SECOND AMENDMENT TO THE AMENDED AND RESTATED
AGREEMENT OF LIMITED PARTNERSHIP OF
BRIGHTON RIDGE APARTMENTS, L.P.
This Second Amendment to the Amended and Restated Agreement of Limited
Partnership of Brighton Ridge Apartments, L.P., a South Carolina limited
partnership (the "Second Amendment") is being entered into as of the date
written below by and between The Piedmont Foundation of South Xxxxxxxx, Inc., a
South Carolina non-profit corporation as the general partner (the "General
Partner"), WNC Housing Tax Credit Fund VI, L.P., Series 6, a California limited
partnership as the limited partner (the "Limited Partner"), WNC Housing, L.P., a
California limited partnership as the special limited partner class "A" (the
"SLP Class A") and The Piedmont Foundation Inc., a Georgia non-profit
corporation as the special limited partner class "B" (the "SLP Class B"). The
General Partner, Limited Partner and Special Limited Partners may collectively
be referred to as the Partners or may individually be referred to as a Partner.
RECITALS
WHEREAS, on May 19, 0000, Xxxxxxxx Xxxxx Xxxxxxxxxx, X.X., x Xxxxx Xxxxxxxx
Limited Partnership (the "Partnership") recorded a certificate of limited
partnership with South Carolina Secretary of State.
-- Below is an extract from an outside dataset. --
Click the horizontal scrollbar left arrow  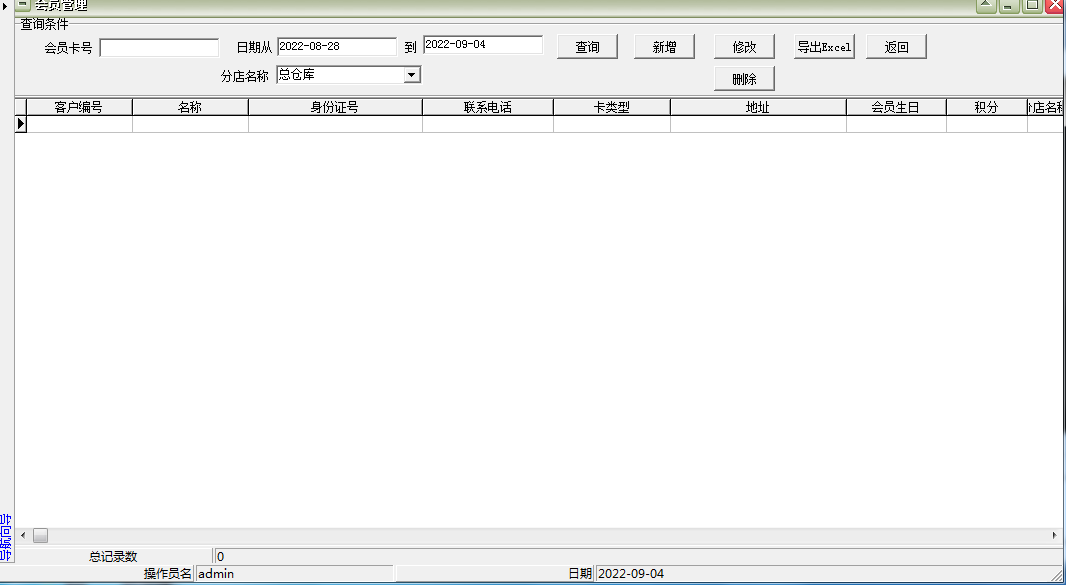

WHEREAS, on May 19, 1997, a partnership agreement was entered into by and
between the General Partner and Lauren Development Partners, LLC as the original
limited partner (the "Original Partnership Agreement").
WHEREAS, on July 20, 1998, the Original Partnership Agreement was amended
and restated to provide, in part, for the withdrawl of the original limited
partners and for the admission of WNC Institutional Tax Credit Fund VI, L.P., a
California limited partnership as the limited partner and the Special Limited
Partners (the "Amended and Restated Partnership Agreement"). Any capitalized
terms not defined in this Second Amendment shall have the meaning ascribed in
the Amended and Restated Partnership Agreement.
WHEREAS, on October 29, 1998 WNC Institutional Tax Credit Fund VI, L.P., a
California limited partnership withdrew as the limited partner.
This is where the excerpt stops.